Project Details - Ongoing
- Grant Number:R21 HS027228
- Funding Mechanism:
- AHRQ Funded Amount:$293,981
- Principal Investigator:
- Project Dates:9/30/2019 to 9/29/2021
- Care Setting:
- Medical Condition:
- Type of Care:
- Health Care Theme:
Assessing the patient’s experience of illness and wellness is key to informing their goals of care and clinical management. It is important to understand how health information technology can facilitate the use of patient-reported outcome (PRO) measures to improve clinical management, health outcomes, and patient engagement. Researchers and clinicians must investigate the optimal methods and impact of collecting and disseminating PRO data with clinicians and patients in order to have positive effects on clinical care, quality of life, and outcomes in a practical way. Even with PROs integrated into electronic health records (EHRs), investigators found that clinicians do not always know how to interpret and use the data to inform patients and clinical management.

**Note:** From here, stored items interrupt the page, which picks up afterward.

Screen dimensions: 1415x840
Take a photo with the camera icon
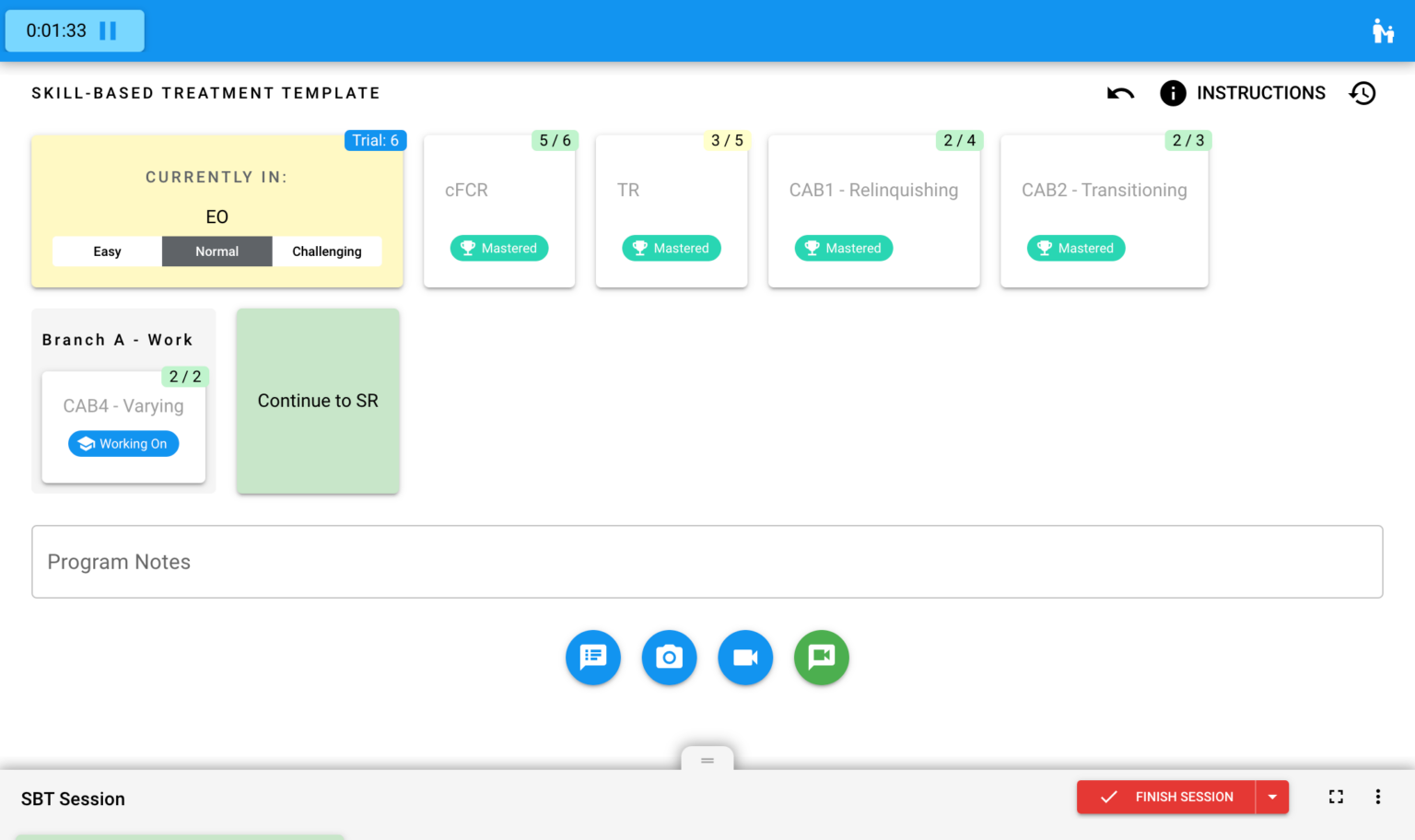coord(669,658)
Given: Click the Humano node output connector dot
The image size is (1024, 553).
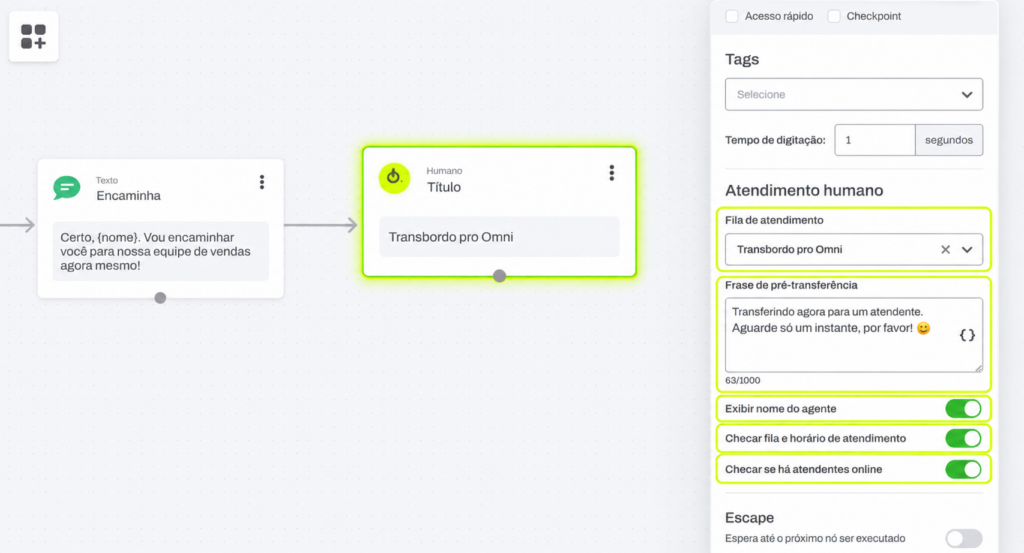Looking at the screenshot, I should (500, 276).
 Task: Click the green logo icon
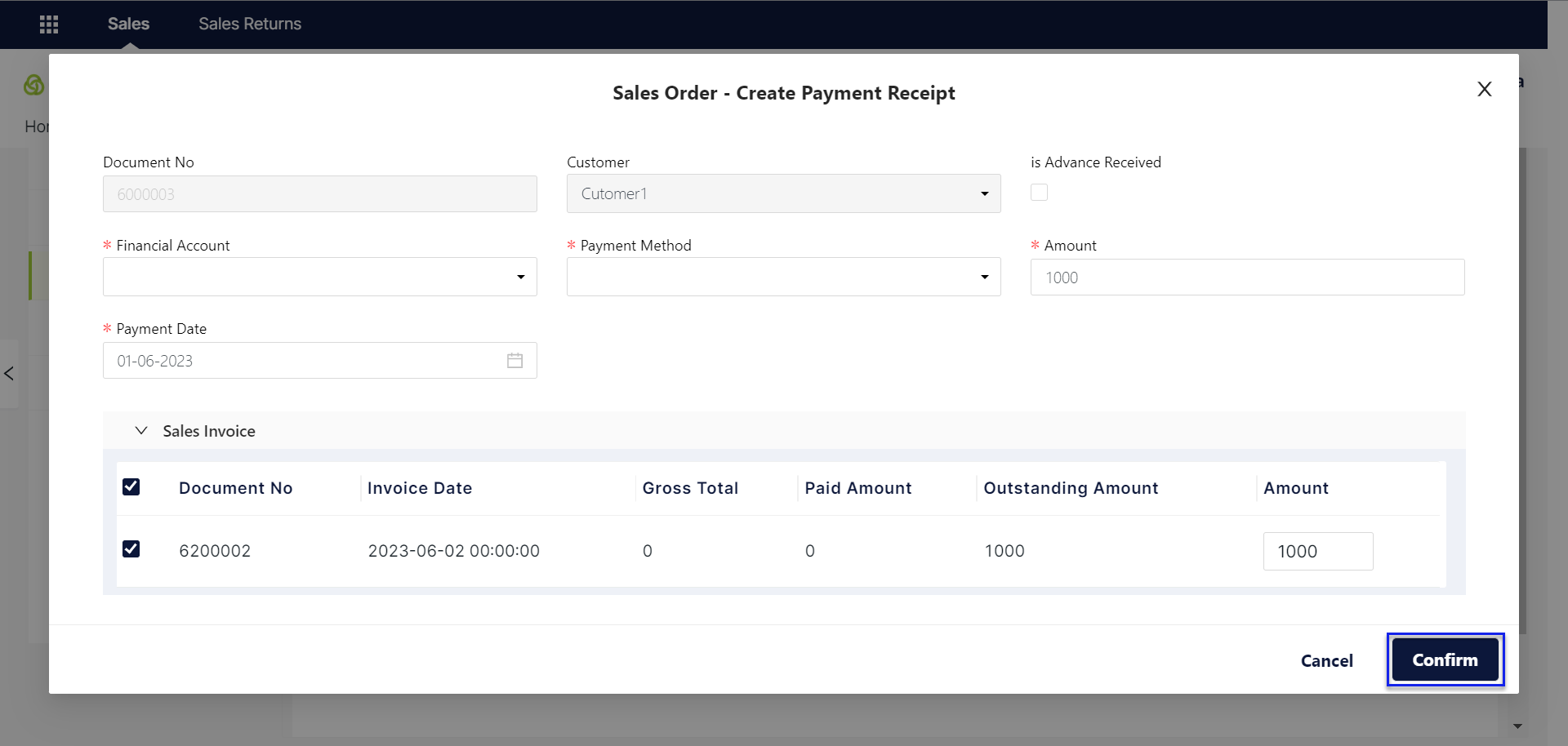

In this current research, investigators will develop and test PRO visual presentations for the EHR through research based on engineering and human-computer interaction principles to inform optimal data visualization and presentation. These data visualizations will be evaluated formally, focusing on outcomes of the usefulness, acceptability, and understanding of the scores by clinicians and patients.
The specific aims of this research are as follows:
- Evaluate patient preferences, understanding, usability, and acceptability of modes of PRO score presentation in the patient portal.
- Evaluate clinician preferences, understanding, usability, and acceptability of modes of PRO score presentation in the EHR.
The study will take place at NYU Langone Medical Center and includes three components. First, investigators will conduct qualitative interviews with patients and those clinicians treating hip and knee pain or osteoarthritis to understand their current perception of PROs and preferences for data presentation. Second, investigators will develop visualization prototypes that attempt to meet these preferences and use focus groups for evaluation. Finally, investigators will conduct a formal evaluation of the usefulness, acceptability, and understanding of the novel visualizations with clinicians and patients.
Ultimately, the investigators hope that this study will improve patient outcomes by accelerating the ability to effectively synthesize and communicate complex data to inform patient-centered clinical management for patients, families, and healthcare professionals.